Patrick’s school choice
A Boston Herald editorial today calls on Gov.-elect Charlie Baker to work to eliminate the cap on charter schools in Massachusetts. Baker has been a strong supporter of charters, independently-operated public schools that were first authorized by the state’s 1993 education reform law, and he is likely to try to push in that direction.
But the editorial and a recent Pioneer Institute report that examined current charter school law and regulations are as much a look back at Gov. Deval Patrick‘s legacy on the issue as they are a prescription for the incoming administration. And the assessment of Patrick’s record on the issue is that it’s pretty much been a muddled mess.

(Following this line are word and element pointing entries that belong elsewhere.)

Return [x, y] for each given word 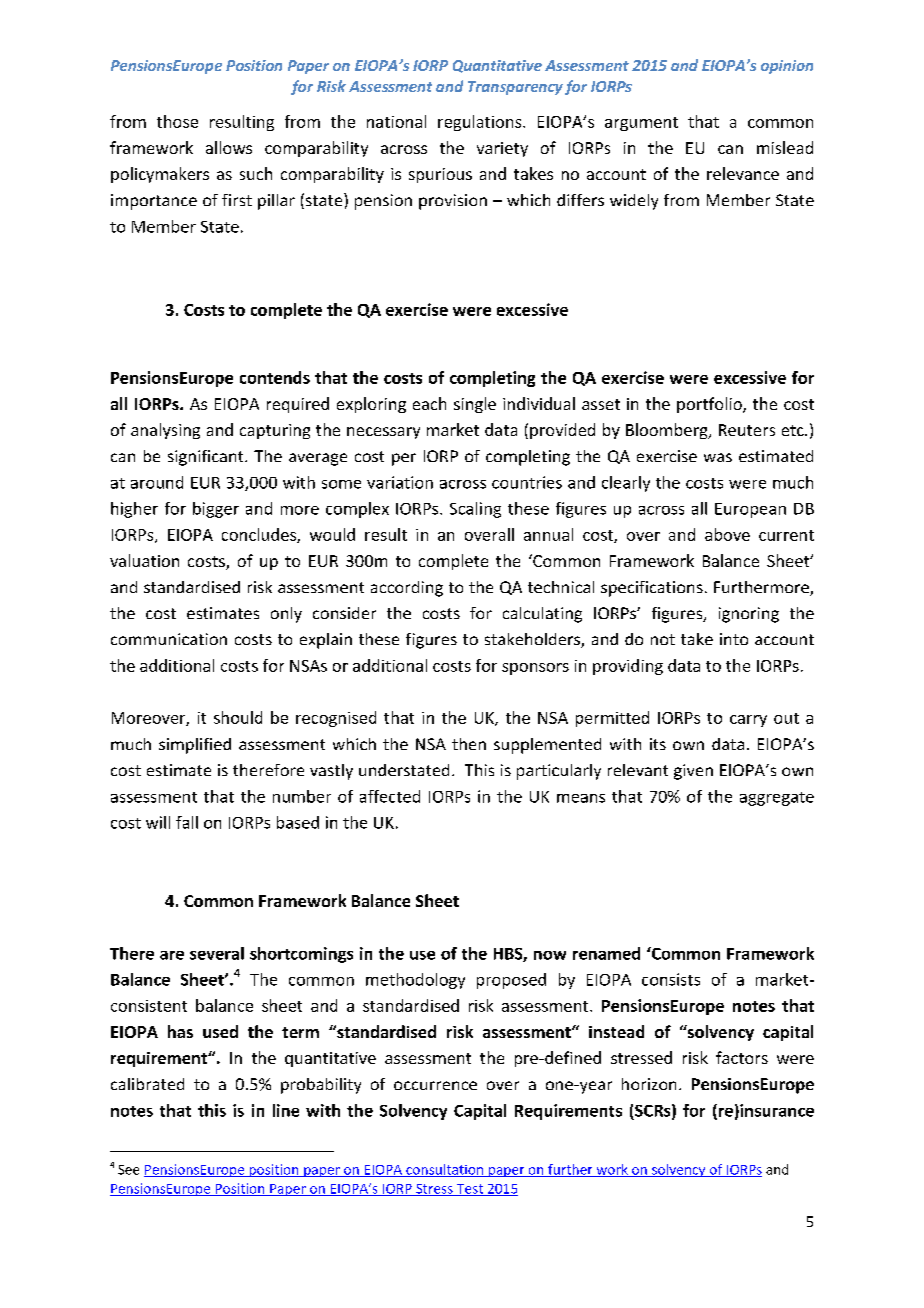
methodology [415, 981]
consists [671, 979]
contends [275, 377]
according [407, 589]
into [734, 639]
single [475, 405]
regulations [481, 123]
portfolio [710, 405]
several [217, 953]
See [128, 1170]
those [177, 121]
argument [641, 124]
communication [169, 639]
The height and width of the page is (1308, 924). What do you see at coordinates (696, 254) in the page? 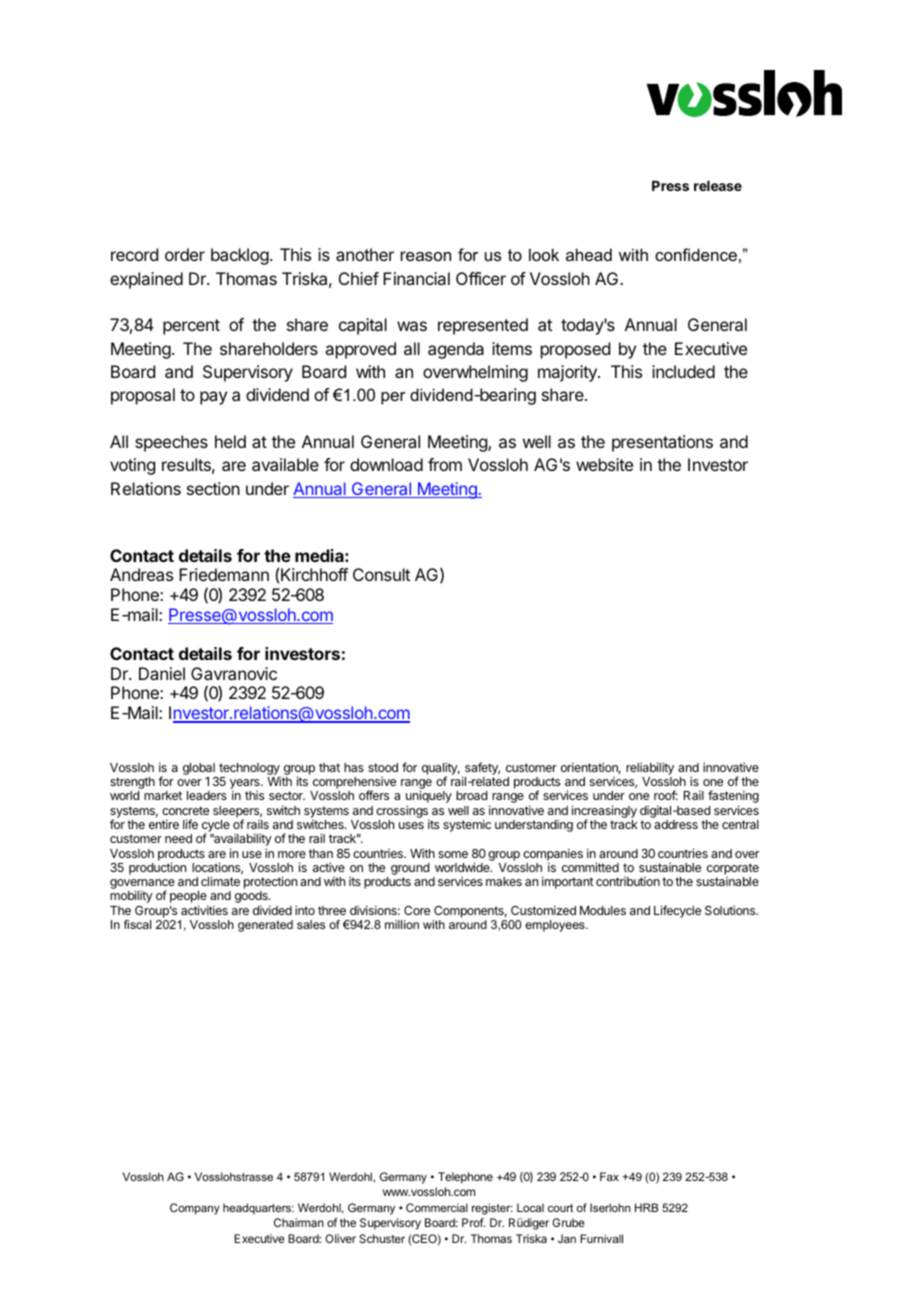
I see `confidence` at bounding box center [696, 254].
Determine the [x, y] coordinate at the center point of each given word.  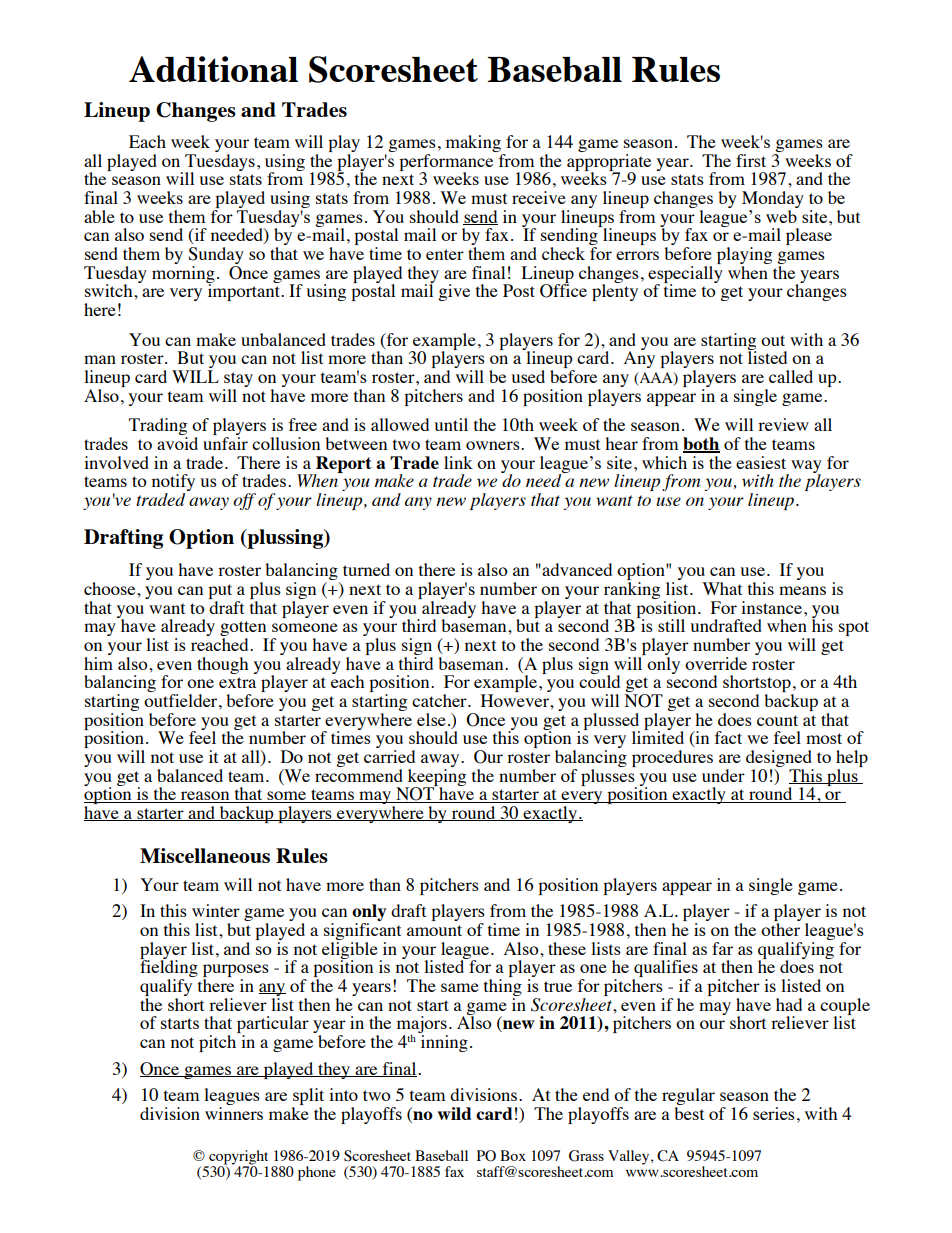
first [751, 160]
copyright [237, 1158]
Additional [213, 69]
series [774, 1113]
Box [513, 1155]
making [473, 143]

A 2010 law aimed at allowing more charter schools (a move Patrick embraced because of the potential to secure millions of dollars in federal aid as a condition of it) has had the unintended consequence of limiting innovation in the charter sector, says the Pioneer report. The report contends that because the law limits new charters in communities that saw their charter cap raised to “proven providers” — organizations with a clear track record serving similar student populations — it has led applicants to safely propose replicating what they have done with other schools rather than encouraging innovation with new models.

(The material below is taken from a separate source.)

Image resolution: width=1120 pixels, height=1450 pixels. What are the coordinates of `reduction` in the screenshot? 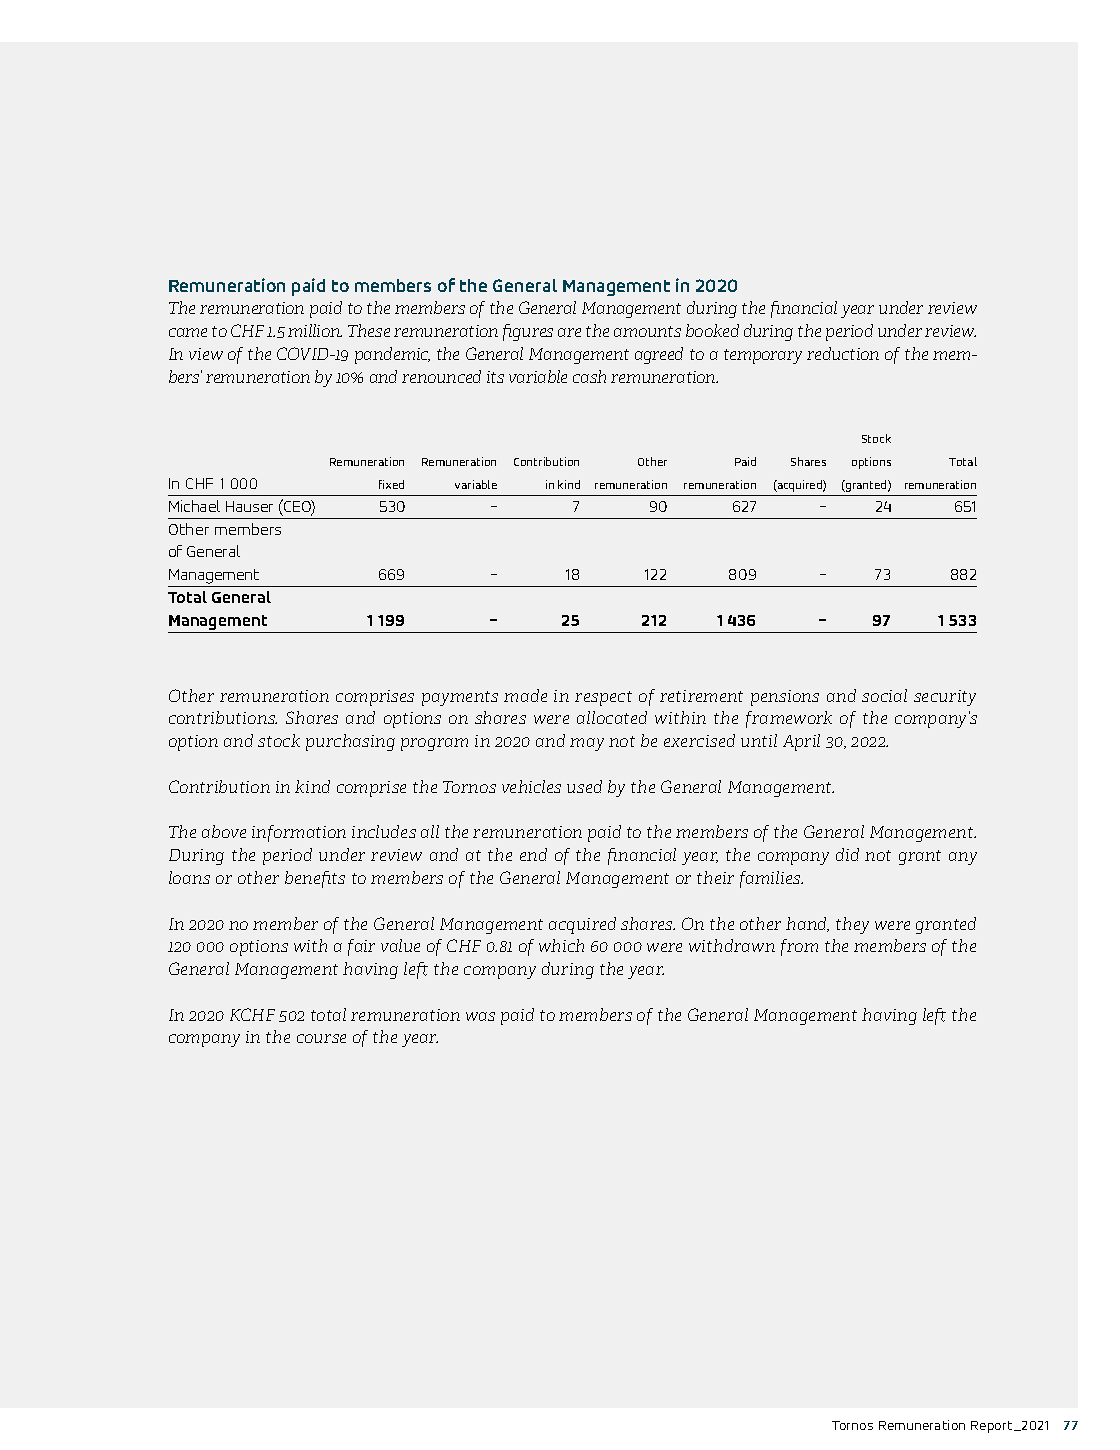 It's located at (843, 353).
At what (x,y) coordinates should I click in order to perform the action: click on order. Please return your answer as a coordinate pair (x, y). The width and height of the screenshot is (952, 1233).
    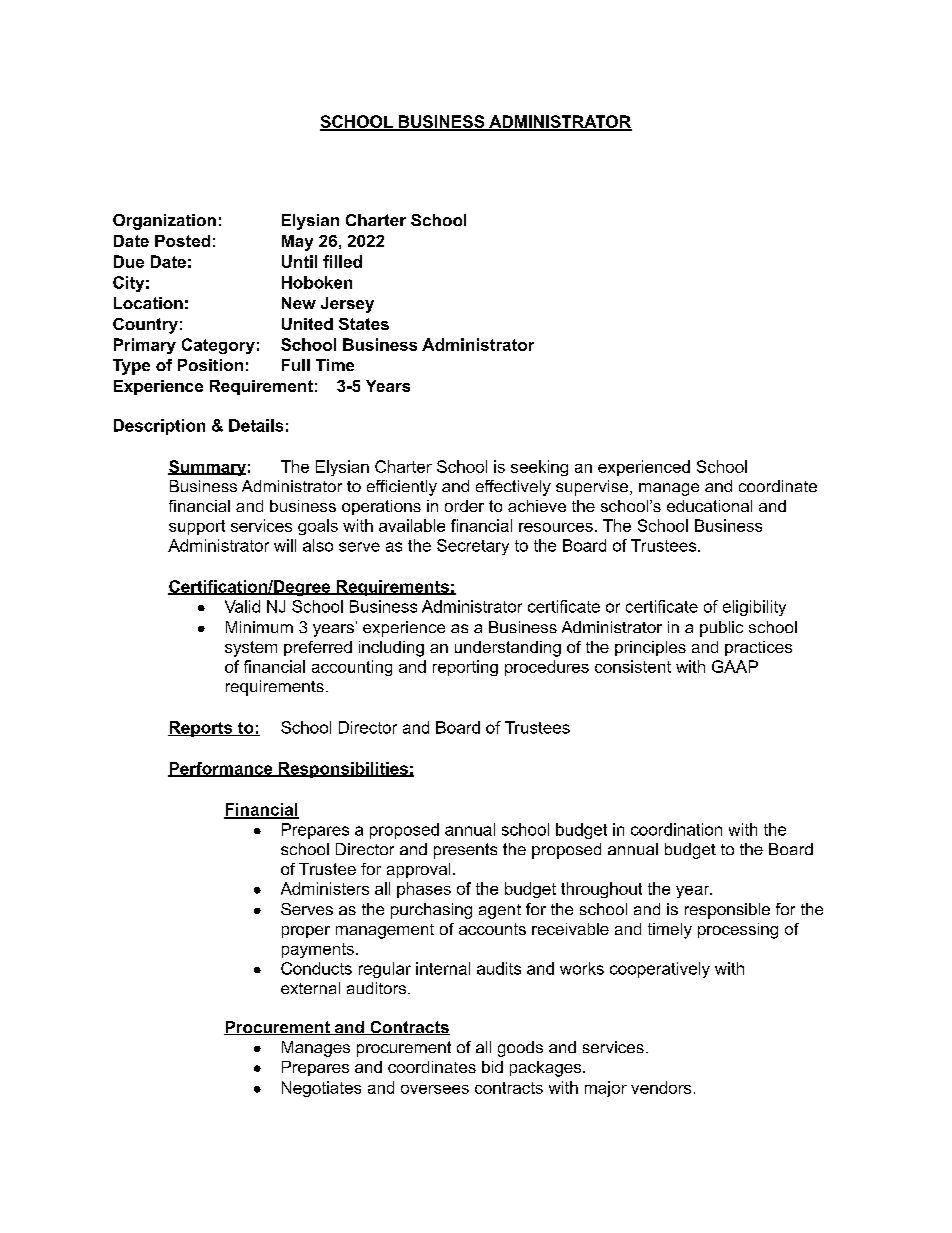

An even bigger impediment to charter growth, however, came with adoption of new regulations earlier this year by the Patrick-appointed Board of Elementary and Secondary Education that rework the formula for determining which districts are eligible for more charters under the 2010 law. The law allowed more charters in the lowest performing 10 percent of all districts in the state. That had been determined solely by performance on the state MCAS test. In June, however, the education board voted to make that determination based on a combination of absolute performance (75 percent) and growth in MCAS scores (25 percent). The result bumped from the bottom 10 percent a number of large urban districts with low overall performance and replaced them with small rural districts where growth has been somewhat lower but actual MCAS scores are higher. The regulation change was pushed by state Sen. Patricia Jehlen of Somerville, a longtime charter school opponent, and charter school supporters say it undermined the intent of the 2010 law to make more charter seats available to students in low-performing districts.
Patrick’s own life story, as he often tells it, is one that was entirely transformed by educational opportunity. Raised by a single mother in a poor Chicago household, he won a full scholarship to the prestigious Milton Academy, from which he went on to Harvard College and Harvard Law School. Charter schools have served as a Milton Academy for the masses, giving thousands of families the type of choice of a more promising education that Patrick and a small handful like him have been able to so richly benefit from.
As has been done by education leaders like Geoffrey Canada, who was raised by a single mother in Bronx and went on to found the Harlem Children’s Zone, Patrick could have used his own story as powerful testimony to the need to shake up the education landscape and expand the options for poor and minority students. It’s ironic that despite winning the ultimate school choice lottery, he failed to make that connection.